Source records.
______
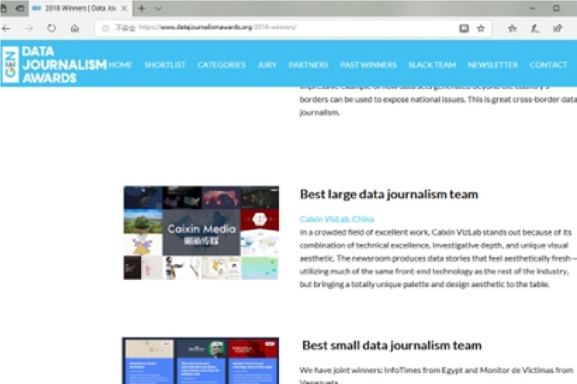
Task: Go back with the browser back arrow
Action: pyautogui.click(x=6, y=28)
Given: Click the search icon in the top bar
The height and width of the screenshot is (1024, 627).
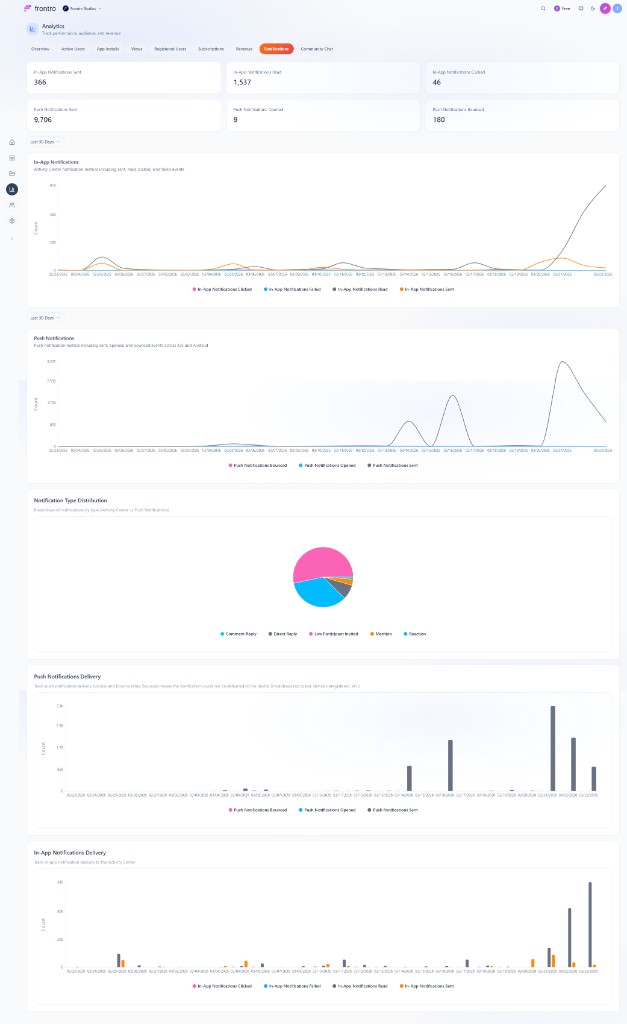Looking at the screenshot, I should (543, 8).
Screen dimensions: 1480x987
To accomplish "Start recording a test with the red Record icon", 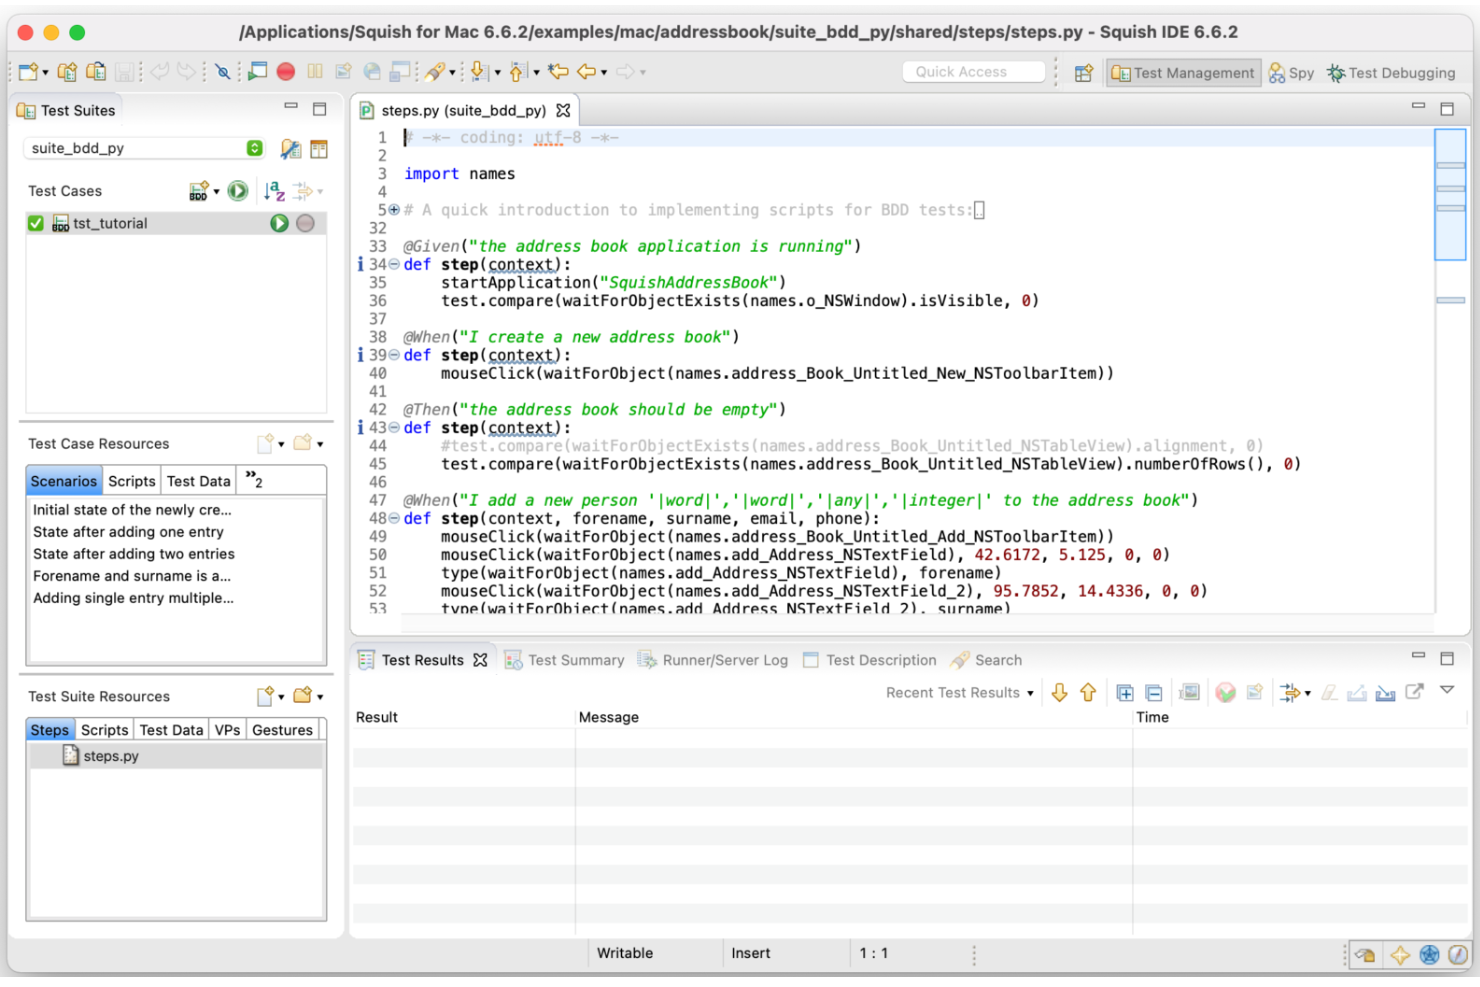I will click(x=286, y=71).
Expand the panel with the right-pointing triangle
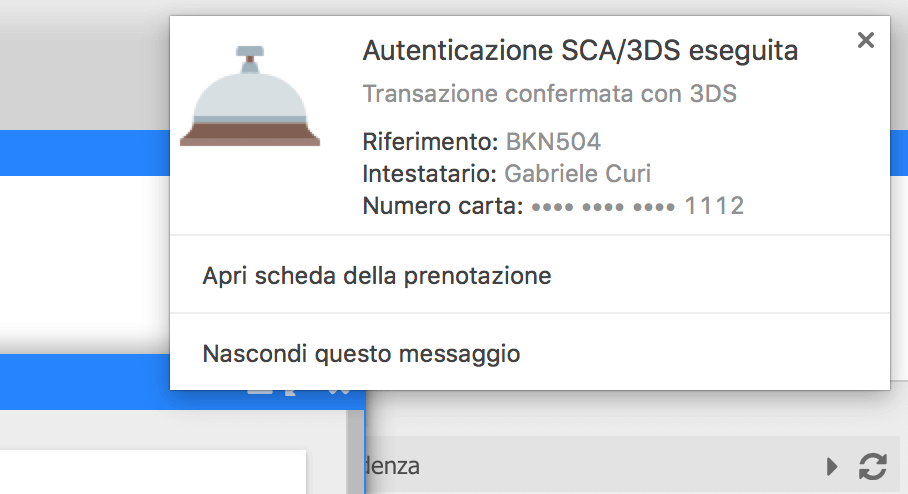The image size is (908, 494). click(832, 466)
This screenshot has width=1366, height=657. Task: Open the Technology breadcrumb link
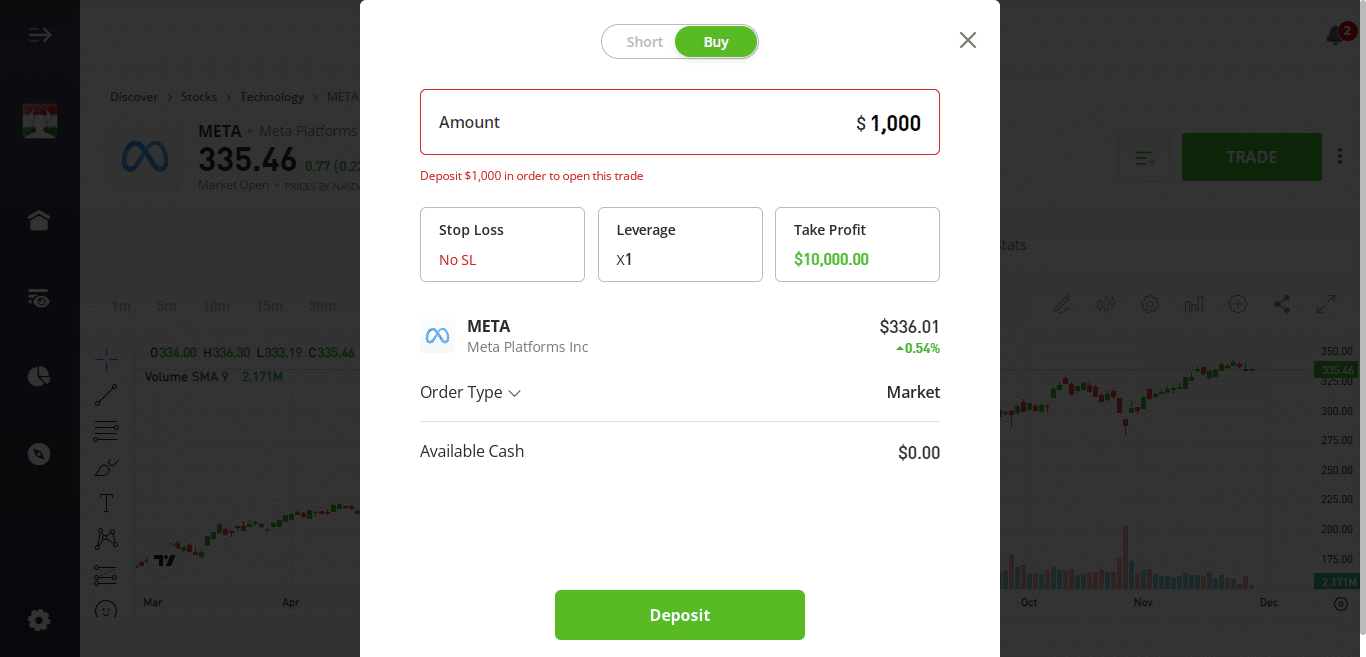(x=272, y=96)
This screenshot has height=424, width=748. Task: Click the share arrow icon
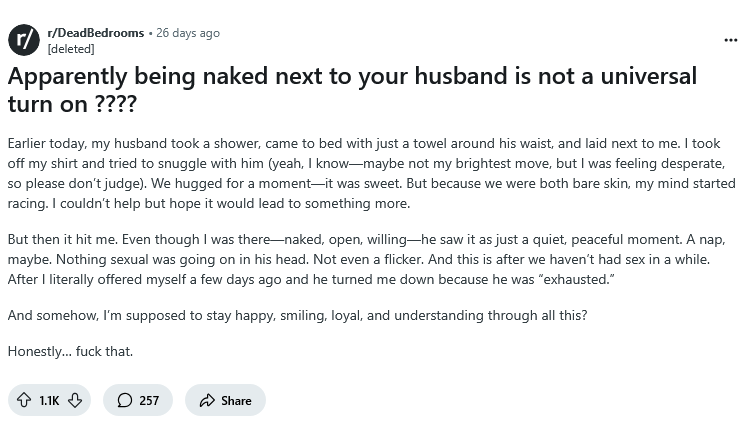click(x=207, y=400)
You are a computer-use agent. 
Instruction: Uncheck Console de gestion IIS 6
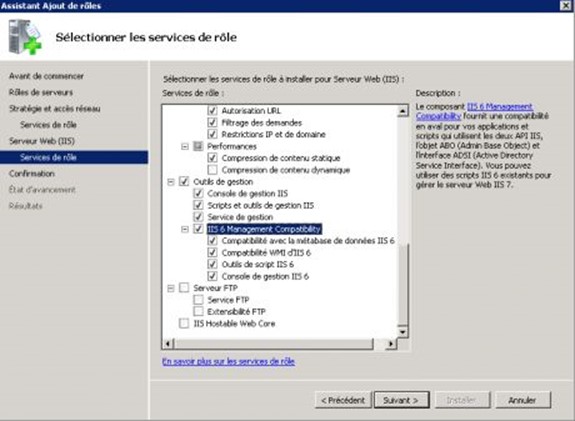[x=212, y=276]
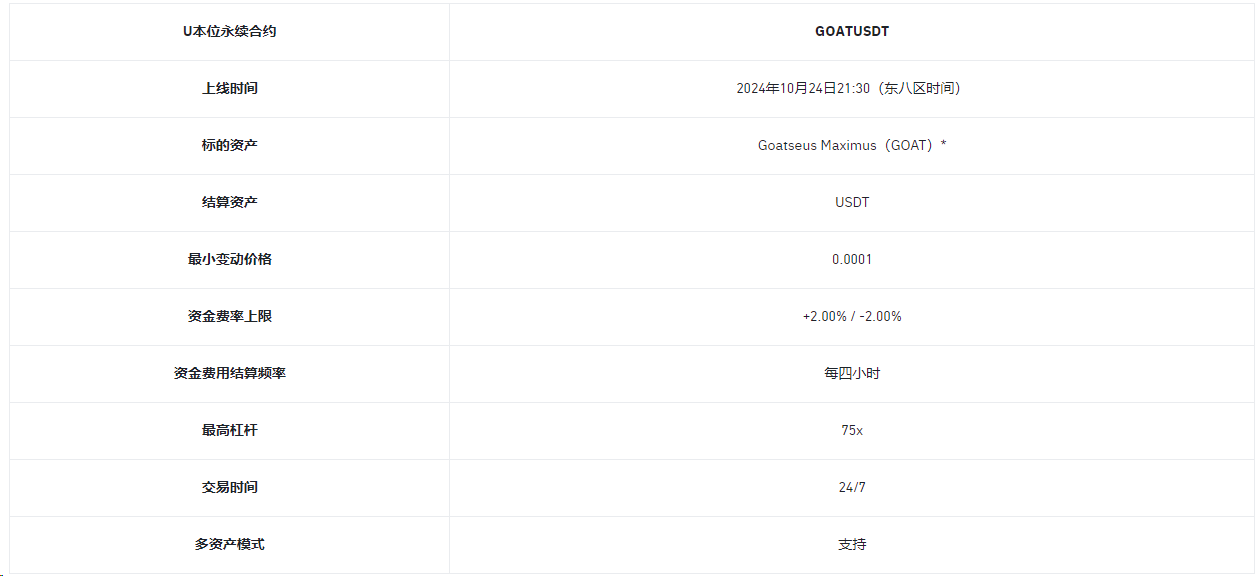
Task: Click the U本位永续合约 header cell
Action: 229,31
______
TASK REQUIREMENTS.
Exactly the lines from the one containing "You are a computer-use agent." through the end of the data above: repeat those, both ends included, and nothing else. Skip the pictures.

ANSWER SECTION.
You are a computer-use agent. 
Instruction: Uncheck Console de gestion IIS 6
[x=212, y=276]
Task: Click the U本位永续合约 header cell
Action: 229,31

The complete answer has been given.